TASK INSTRUCTIONS: Needed from the data below: every line from the one with "This screenshot has width=1400, height=840." up to and including the one with "Given: Click the info", repeated exactly and with nothing else.

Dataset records

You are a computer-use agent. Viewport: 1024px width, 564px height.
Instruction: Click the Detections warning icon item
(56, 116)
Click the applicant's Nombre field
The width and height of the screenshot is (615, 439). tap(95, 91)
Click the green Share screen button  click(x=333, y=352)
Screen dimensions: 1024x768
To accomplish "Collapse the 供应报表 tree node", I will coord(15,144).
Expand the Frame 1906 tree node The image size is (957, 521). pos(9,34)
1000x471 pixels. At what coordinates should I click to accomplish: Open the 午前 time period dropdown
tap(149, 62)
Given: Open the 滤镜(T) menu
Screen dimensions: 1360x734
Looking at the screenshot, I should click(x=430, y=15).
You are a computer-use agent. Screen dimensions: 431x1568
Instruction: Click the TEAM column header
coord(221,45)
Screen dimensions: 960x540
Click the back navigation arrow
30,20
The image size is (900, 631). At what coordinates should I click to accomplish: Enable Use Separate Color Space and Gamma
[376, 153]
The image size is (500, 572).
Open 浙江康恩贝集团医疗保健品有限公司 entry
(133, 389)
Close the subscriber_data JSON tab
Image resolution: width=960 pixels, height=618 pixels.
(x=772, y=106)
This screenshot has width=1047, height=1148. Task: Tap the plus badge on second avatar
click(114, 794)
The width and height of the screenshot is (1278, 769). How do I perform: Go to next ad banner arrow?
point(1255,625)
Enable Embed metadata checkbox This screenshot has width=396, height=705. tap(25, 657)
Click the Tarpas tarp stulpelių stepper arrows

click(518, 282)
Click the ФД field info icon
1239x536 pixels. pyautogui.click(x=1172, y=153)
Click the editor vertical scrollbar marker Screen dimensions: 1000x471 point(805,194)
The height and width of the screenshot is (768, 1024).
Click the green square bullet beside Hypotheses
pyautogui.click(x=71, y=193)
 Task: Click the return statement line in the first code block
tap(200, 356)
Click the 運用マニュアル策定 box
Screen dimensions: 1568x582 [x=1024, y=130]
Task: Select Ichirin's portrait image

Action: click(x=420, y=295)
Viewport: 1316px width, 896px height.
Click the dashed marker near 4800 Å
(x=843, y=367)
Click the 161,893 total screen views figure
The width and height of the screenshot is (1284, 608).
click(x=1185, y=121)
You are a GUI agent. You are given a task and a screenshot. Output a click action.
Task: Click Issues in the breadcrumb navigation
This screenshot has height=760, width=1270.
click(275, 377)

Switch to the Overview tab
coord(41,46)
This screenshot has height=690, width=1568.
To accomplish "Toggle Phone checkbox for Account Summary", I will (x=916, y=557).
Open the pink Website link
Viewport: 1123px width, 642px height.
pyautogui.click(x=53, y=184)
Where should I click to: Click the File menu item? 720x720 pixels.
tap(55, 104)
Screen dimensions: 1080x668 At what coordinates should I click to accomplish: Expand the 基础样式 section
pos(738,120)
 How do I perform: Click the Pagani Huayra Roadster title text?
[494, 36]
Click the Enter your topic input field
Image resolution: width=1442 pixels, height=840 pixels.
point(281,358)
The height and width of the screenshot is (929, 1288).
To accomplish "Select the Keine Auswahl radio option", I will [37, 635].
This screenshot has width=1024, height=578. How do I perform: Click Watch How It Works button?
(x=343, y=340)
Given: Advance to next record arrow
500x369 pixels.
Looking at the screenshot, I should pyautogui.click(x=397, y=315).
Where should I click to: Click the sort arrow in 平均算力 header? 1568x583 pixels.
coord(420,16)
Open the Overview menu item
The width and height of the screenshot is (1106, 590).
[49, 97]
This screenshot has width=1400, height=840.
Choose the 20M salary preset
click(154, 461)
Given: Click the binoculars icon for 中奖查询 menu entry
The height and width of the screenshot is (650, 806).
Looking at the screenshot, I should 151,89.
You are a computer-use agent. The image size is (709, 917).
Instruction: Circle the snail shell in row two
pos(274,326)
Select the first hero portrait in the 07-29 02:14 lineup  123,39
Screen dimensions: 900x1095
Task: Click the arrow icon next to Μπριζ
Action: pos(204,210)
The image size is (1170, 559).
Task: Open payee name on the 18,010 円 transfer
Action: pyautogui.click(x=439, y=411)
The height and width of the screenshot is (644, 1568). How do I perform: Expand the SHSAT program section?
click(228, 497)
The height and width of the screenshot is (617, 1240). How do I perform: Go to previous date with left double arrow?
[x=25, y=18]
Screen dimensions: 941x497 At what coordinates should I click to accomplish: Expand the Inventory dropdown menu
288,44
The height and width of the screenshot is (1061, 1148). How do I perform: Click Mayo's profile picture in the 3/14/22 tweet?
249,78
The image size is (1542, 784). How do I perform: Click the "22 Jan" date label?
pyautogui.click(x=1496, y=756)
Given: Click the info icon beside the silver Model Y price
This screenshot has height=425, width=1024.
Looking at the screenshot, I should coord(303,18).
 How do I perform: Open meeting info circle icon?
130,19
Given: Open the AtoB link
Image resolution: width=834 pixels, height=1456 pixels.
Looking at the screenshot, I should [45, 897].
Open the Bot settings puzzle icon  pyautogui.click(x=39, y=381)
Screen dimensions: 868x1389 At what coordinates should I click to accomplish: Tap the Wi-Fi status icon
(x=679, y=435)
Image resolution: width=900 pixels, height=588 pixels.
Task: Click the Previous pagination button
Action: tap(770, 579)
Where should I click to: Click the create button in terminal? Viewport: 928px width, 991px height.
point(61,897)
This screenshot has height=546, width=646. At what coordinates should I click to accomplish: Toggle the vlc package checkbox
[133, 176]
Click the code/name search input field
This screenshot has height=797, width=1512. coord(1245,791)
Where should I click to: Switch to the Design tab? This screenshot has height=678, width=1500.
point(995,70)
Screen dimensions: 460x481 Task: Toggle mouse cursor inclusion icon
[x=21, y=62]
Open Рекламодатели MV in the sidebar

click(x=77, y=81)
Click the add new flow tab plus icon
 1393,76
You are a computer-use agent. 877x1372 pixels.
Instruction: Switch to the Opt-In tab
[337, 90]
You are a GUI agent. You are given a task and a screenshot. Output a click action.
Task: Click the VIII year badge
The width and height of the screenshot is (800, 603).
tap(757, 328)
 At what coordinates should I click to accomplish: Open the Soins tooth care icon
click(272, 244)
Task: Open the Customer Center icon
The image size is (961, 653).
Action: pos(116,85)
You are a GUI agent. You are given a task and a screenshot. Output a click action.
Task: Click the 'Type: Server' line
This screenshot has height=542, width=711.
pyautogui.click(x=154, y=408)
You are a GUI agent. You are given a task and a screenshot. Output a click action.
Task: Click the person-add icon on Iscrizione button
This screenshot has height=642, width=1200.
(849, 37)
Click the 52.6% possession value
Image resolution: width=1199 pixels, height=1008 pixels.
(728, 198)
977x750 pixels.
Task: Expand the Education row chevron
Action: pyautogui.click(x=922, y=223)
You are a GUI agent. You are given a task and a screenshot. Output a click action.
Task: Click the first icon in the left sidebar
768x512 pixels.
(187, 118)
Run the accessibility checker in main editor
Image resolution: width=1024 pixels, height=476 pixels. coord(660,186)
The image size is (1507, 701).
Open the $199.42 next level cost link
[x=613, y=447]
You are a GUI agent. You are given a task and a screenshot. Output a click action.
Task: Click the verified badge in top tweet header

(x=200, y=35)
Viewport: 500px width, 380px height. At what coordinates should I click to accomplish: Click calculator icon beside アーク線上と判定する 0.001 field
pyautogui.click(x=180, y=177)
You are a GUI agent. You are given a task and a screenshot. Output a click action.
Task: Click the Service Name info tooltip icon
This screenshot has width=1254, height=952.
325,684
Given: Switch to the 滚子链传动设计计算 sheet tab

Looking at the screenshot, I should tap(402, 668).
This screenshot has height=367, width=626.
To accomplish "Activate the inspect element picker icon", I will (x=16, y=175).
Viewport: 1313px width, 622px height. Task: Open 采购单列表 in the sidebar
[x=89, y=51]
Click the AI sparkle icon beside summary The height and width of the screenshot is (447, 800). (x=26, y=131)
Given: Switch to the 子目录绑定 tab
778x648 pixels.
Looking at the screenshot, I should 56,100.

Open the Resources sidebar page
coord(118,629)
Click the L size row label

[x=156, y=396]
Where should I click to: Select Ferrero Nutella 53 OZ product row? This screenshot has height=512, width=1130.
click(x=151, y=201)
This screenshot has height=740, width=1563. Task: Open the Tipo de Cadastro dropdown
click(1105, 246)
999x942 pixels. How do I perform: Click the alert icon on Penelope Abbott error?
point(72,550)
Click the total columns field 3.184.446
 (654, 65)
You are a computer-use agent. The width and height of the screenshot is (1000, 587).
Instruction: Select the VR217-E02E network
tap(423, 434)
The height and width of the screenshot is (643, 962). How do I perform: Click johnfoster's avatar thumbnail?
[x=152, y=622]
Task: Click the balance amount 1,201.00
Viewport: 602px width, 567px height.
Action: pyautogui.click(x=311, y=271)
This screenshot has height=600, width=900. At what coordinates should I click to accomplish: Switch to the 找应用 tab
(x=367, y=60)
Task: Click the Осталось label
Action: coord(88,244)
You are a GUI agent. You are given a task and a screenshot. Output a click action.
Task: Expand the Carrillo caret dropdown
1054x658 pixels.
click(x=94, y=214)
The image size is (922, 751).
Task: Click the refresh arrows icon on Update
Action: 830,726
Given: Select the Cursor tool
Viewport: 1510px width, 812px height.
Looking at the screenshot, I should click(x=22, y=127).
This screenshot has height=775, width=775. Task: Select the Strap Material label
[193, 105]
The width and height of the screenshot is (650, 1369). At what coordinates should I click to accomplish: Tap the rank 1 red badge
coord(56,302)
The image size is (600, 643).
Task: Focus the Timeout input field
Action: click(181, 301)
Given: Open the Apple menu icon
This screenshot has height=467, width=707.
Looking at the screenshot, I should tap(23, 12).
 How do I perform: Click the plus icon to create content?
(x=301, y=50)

RESPONSE TO THIS TASK:
This screenshot has width=1400, height=840.
Choose the 20M salary preset
click(154, 461)
Given: Click the binoculars icon for 中奖查询 menu entry
The height and width of the screenshot is (650, 806).
Looking at the screenshot, I should 151,89.
You are a computer-use agent. The image size is (709, 917).
Instruction: Circle the snail shell in row two
pos(274,326)
Select the first hero portrait in the 07-29 02:14 lineup  123,39
Screen dimensions: 900x1095
Task: Click the arrow icon next to Μπριζ
Action: pos(204,210)
The image size is (1170, 559).
Task: Open payee name on the 18,010 円 transfer
Action: pyautogui.click(x=439, y=411)
The height and width of the screenshot is (644, 1568). How do I perform: Expand the SHSAT program section?
click(228, 497)
The height and width of the screenshot is (617, 1240). How do I perform: Go to previous date with left double arrow?
[x=25, y=18]
Screen dimensions: 941x497 At what coordinates should I click to accomplish: Expand the Inventory dropdown menu
288,44
The height and width of the screenshot is (1061, 1148). How do I perform: Click Mayo's profile picture in the 3/14/22 tweet?
249,78
The image size is (1542, 784). How do I perform: Click the "22 Jan" date label?
pyautogui.click(x=1496, y=756)
Given: Click the info icon beside the silver Model Y price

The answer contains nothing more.